The process of civil confinement requires an application for admission to the hospital from either an 'approved social worker' (ASW) or the 'nearest relative' (NR) of the individual who is to be confined. The applications must also be certified by two medical recommendations (one medical recommendation will suffice in an emergency under s.4). Section 26 (1) of the MHA 1983 provides the legal definition of the NR. The relatives of whole blood are usually preferred over relatives of half-blood. In the event that there are two relatives of the relevant class, the elder of the two will usually be chosen as the 'nearest relative'.
Section 114 (2) of the MHA 1983 requires that ASWs should have 'appropriate competence in dealing with persons who are suffering from mental disorder.' An ASW must also undergo twelve weeks of training and must also attend regular refresher courses. This is in contrast with the NR, who does not require any specialist training or knowledge. It is also a divergence from the duties of the Mental Welfare Officer under the Mental Health Act 1959, who also did not require any specialist training to undertake their duties.
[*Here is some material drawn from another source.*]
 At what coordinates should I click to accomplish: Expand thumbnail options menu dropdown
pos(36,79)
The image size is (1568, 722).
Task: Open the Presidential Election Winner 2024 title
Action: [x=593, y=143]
Their expertise in the area of compulsory admission process places the ASW in a better position than the NR in making an application for admission of the patient. However, the NR is placed on an 'equal footing' as the ASW in making an application.5 An ASW is also under a duty to inform and consult the NR prior to making an application; an NR would also have to consult an ASW, if they were making an application. An ASW must also interview the patient and provide a report to the hospital.6
The Mental Health Act 1983 Code ...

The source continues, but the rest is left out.